7 articles· 121 citations· rimes· synonymes

1aise s. f. (ê-z')

  1. 1Sentiment de bien-être et de contentement. Ils avaient toute l'aise que la situation comportait. L'aise est vive et peut se manifester par des mouvements du corps. Tressaillir d'aise.

  2. 2État commode et agréable, liberté. Il est à son aise partout, comme s'il était chez lui.

    • J'étais là bien à mon aise pour mentir Chateaubriand, Itin. 209
    • Je me trouve fort à mon aise toute seule Mme de Sévigné, 222
    • Il est bien à son aise quand il est avec elle Mme de Sévigné, 580
    • Que j'en ai de vous voir belle et bien à votre aise Régnier, Sat. XII
    • Voilà les ecclésiastiques bien à leur aise Pascal, Prov. 6
    • À votre aise, elliptiquement, à votre commodité, quand vous voudrez.

    • Être mal à son aise, être indisposé.

      • J'étais mal à mon aise Mme de Sévigné, 359
      • Quand l'enfant pleure, il est mal à son aise J.-J. Rousseau, Ém. I
    • Être mal à son aise, être embarrassé. Devant lui il était mal à son aise.

  3. 3Mettre quelqu'un à son aise, l'encourager, dissiper sa timidité.

    • Le prêtre l'écoutait, le mettait à son aise J.-J. Rousseau, Ém. IV
    • Se mettre à son aise, pousser la familiarité jusqu'à l'oubli des convenances. Il se met à son aise partout, et nulle considération ne le gêne.

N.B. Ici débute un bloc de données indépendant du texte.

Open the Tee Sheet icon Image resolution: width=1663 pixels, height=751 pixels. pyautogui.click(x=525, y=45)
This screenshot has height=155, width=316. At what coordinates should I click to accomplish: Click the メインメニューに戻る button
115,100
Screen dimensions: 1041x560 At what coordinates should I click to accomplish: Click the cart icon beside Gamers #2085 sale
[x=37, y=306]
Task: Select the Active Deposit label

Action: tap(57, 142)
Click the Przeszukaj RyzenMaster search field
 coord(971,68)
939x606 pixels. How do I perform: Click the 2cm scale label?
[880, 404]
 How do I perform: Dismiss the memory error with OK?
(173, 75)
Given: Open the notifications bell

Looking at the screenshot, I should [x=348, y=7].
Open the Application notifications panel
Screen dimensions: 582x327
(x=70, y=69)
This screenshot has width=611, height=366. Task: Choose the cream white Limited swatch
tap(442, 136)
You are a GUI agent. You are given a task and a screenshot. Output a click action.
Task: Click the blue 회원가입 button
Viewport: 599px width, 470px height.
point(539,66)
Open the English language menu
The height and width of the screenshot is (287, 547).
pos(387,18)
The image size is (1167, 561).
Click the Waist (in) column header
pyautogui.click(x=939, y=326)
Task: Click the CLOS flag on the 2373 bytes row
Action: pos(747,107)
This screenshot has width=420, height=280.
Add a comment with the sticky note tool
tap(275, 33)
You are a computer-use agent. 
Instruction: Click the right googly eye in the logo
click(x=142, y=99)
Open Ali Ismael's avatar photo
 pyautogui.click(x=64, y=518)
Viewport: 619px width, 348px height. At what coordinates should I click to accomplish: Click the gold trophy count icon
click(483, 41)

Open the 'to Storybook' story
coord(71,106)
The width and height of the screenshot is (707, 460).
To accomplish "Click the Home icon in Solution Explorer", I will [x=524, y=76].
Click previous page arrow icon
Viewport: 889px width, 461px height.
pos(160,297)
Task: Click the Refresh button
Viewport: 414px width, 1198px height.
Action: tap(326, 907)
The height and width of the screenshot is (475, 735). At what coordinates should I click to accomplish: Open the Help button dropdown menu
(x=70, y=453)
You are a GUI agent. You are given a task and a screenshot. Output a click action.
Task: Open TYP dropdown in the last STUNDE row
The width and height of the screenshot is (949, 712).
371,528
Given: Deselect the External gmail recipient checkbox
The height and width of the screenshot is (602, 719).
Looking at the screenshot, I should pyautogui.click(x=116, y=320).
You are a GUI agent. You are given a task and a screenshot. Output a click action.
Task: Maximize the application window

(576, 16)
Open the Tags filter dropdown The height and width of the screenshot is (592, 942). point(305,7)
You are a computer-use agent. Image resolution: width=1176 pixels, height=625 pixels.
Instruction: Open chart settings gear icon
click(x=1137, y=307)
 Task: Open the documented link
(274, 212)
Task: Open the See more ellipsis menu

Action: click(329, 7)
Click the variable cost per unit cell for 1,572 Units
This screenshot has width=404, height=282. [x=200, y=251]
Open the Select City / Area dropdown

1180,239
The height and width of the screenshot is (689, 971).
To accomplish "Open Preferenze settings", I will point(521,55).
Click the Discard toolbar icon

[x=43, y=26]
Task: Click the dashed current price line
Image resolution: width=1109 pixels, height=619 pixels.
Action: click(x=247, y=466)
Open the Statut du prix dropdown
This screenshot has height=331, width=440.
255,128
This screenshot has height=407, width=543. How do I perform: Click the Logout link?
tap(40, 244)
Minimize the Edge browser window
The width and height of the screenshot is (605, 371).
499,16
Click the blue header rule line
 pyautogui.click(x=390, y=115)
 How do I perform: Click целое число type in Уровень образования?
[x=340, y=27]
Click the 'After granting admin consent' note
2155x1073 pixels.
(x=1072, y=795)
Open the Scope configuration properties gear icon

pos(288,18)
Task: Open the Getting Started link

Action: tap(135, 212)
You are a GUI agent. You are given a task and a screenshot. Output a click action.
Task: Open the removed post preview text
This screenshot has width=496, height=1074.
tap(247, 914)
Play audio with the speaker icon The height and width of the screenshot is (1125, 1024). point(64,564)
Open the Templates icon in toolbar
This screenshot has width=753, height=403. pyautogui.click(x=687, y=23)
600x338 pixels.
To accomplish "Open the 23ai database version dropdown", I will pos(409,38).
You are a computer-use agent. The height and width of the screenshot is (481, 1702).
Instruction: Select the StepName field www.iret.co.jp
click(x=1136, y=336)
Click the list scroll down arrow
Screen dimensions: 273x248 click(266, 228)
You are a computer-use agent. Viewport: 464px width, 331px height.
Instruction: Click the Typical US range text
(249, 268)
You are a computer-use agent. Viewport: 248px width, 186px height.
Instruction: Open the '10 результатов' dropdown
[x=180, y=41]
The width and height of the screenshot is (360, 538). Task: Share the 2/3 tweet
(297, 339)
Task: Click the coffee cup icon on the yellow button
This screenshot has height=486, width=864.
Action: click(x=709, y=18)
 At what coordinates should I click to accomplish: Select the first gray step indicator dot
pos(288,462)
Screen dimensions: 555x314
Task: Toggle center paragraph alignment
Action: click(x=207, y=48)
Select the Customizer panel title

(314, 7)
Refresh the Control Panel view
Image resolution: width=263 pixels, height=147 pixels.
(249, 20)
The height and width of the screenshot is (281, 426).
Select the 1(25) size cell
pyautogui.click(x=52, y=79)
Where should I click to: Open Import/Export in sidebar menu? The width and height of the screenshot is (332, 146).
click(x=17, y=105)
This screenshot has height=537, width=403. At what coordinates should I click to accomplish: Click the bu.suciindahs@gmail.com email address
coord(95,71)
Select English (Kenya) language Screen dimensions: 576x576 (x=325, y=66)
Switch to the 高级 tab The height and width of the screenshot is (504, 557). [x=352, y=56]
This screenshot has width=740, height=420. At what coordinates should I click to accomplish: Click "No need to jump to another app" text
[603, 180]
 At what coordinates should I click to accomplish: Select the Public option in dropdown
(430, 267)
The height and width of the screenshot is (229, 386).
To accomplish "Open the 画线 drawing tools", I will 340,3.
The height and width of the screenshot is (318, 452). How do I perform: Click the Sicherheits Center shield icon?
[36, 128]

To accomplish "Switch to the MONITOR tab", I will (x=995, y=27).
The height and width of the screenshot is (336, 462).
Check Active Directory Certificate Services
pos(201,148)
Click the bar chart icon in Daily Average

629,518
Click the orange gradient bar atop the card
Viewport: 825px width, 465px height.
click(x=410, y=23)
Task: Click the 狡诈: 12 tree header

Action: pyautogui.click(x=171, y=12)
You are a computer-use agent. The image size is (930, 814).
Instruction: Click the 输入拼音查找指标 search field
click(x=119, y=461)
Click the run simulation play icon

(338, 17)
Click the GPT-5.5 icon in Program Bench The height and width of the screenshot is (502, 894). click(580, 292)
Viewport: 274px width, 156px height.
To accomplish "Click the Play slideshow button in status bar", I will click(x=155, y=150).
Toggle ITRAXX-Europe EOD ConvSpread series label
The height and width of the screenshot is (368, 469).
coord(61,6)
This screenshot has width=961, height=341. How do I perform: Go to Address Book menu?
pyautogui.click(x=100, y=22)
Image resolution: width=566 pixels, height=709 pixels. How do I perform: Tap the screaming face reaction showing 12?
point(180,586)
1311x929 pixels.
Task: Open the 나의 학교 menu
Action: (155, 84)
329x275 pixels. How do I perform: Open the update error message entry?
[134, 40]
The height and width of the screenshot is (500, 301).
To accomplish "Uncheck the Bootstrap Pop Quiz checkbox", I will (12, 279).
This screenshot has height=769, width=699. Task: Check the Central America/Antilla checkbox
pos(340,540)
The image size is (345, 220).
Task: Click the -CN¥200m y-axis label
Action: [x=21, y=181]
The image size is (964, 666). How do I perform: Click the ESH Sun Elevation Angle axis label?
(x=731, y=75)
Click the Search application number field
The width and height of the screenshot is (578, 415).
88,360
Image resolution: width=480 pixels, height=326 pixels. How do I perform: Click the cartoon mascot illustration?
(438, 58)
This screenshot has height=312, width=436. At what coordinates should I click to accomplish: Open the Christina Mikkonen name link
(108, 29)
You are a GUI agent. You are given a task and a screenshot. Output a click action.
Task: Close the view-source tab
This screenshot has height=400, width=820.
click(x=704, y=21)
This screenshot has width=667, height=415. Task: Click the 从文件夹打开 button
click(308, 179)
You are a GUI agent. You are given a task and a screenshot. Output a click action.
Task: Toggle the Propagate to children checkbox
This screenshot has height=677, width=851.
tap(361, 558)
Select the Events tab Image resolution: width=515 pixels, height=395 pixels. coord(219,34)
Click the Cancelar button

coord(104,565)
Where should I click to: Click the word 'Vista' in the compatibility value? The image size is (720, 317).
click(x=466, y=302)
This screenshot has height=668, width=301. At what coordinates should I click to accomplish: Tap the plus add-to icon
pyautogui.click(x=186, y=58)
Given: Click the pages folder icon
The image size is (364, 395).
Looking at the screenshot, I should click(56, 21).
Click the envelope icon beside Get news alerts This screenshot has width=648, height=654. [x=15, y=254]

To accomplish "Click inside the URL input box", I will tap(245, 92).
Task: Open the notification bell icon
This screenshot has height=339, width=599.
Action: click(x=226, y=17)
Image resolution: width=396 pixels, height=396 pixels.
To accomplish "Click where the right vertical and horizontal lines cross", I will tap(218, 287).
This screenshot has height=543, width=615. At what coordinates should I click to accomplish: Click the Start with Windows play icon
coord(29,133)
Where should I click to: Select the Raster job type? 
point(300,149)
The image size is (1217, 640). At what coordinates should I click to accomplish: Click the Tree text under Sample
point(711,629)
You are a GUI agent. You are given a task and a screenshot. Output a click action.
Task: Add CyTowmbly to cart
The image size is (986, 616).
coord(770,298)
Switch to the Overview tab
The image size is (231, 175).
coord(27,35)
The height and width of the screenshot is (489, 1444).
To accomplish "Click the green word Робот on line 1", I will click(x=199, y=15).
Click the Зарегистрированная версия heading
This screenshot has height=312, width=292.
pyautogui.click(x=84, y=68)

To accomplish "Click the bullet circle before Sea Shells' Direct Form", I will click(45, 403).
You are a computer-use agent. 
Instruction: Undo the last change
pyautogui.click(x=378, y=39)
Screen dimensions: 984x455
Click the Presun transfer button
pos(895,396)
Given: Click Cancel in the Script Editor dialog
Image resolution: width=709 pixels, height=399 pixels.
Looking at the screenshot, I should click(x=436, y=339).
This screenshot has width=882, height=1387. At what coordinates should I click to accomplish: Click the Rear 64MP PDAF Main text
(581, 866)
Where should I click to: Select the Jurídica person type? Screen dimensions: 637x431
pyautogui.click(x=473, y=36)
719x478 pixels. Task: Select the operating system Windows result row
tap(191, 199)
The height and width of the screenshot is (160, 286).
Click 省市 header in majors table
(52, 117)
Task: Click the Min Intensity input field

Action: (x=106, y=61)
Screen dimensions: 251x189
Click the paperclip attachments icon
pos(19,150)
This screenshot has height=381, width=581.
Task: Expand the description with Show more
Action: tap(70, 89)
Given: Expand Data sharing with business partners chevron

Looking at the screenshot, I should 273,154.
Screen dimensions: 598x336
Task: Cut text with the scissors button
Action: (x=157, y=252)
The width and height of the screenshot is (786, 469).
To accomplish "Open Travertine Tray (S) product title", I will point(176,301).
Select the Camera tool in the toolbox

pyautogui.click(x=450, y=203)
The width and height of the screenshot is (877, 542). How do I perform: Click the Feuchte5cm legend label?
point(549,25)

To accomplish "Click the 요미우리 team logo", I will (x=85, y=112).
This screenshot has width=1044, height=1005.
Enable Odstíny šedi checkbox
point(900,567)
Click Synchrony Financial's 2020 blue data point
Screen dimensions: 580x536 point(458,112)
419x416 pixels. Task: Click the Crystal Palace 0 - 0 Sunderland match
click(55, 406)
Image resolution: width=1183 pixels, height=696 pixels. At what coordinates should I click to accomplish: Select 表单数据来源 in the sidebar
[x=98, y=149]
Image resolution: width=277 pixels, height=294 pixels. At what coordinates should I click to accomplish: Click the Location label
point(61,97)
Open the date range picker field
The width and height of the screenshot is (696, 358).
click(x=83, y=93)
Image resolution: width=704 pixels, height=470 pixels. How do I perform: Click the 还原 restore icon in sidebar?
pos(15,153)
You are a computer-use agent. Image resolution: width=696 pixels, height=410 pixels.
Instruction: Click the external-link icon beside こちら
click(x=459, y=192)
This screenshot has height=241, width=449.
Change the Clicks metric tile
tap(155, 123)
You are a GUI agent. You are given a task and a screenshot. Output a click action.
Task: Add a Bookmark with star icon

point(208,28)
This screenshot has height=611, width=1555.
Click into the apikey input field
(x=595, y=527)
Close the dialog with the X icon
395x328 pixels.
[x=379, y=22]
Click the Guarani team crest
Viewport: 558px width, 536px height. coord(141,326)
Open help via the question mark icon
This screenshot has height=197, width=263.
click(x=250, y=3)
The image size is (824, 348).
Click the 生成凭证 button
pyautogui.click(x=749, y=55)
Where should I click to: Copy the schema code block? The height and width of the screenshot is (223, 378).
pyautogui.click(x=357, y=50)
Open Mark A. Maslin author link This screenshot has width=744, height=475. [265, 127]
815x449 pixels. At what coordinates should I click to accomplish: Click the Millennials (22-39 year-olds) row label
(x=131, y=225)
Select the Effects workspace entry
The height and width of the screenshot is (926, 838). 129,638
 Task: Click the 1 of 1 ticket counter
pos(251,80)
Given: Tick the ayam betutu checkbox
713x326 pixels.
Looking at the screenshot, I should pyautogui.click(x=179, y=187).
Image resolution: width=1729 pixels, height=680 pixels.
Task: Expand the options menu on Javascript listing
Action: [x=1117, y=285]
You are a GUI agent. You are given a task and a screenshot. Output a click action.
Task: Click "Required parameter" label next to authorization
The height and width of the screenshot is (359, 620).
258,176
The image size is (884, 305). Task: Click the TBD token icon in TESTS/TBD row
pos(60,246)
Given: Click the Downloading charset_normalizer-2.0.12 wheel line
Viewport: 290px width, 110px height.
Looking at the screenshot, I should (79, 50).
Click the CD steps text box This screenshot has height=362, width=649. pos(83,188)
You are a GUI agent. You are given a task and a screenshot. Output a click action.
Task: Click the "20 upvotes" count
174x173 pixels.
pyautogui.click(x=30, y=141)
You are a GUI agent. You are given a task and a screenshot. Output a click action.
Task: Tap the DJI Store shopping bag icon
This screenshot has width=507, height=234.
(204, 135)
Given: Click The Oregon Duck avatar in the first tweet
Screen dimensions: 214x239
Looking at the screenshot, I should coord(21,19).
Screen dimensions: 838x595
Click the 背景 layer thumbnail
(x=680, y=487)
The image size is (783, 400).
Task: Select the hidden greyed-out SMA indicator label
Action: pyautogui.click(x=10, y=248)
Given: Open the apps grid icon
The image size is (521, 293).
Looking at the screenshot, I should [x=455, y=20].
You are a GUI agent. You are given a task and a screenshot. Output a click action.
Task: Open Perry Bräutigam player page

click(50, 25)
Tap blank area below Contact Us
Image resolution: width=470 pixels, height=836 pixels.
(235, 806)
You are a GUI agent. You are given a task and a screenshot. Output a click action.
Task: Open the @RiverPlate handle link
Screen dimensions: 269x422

  4. 4Familièrement. N'en prendre qu'à son aise, travailler en son temps, ne faire que ce qui plaît.

  5. 5En parler à son aise, discourir de sang-froid des choses au succès desquelles on n'est pas intéressé.

    • Vous en parlez bien à votre aise Pascal, Prov. 2
    • Vous en parlez bien à l'aise Molière, Fem. sav. II, 9
    • À votre aise vous en parlez Molière, Prol. Amph.
    • Ce missionnaire fait son métier, il en parle bien à son aise Fléchier, Serm. II, 208
    • Elle lui dit qu'il en parlait fort à son aise Hamilton, Gramm. 10
  6. 6Être, vivre à son aise, être dans une situation de fortune modeste, mais heureuse.

    • Des louanges toutes pures ne mettent pas un homme à son aise Molière, le Bourg. G. I, 1
    • On ne vaut et l'on n'est heureux qu'autant qu'on se voit à son aise et bien pourvu Bourdaloue, Exhort. t. I, p. 465
    • L'argent est rare, c'est pour cela que les paysans sont à leur aise J.-J. Rousseau, Hél. I, 23
    • Celui qui travaille est aussi à son aise que celui qui a cent écus de revenu sans travailler Montesquieu, Esp. XXIII, 29
    • Voilà un homme bien riche, bien à son aise Mme de Sévigné, 608
    • Ceux qui sont mal à leur aise Pascal, Prov. 8
    • Il n'est malade que de trop d'aise, se dit d'un homme riche qui a de fréquentes incommodités.

  7. 7Paix et aise, doucement, commodément. Il n'a pas un grand bien, mais il vit chez lui paix et aise (vieux dans cette construction). Je ne demande que paix et aise.

  8. 8S. f. plur. Les commodités de la vie.

    • Dieu se contente de vous priver d'une partie de vos aises Fléchier, Serm. II, 203
    • Les petites règles qu'il s'est faites et qui tendent toutes aux aises de sa personne La Bruyère, II, 45
    • Elle nous prive du commode, c'est-à-dire des aises de la vie qui, quoique absolument permises, ne laissent pas de fomenter la rébellion de la chair Bourdaloue, Carême, t. I, p. 86
  9. 9À l'aise, loc. adv. Commodément, librement.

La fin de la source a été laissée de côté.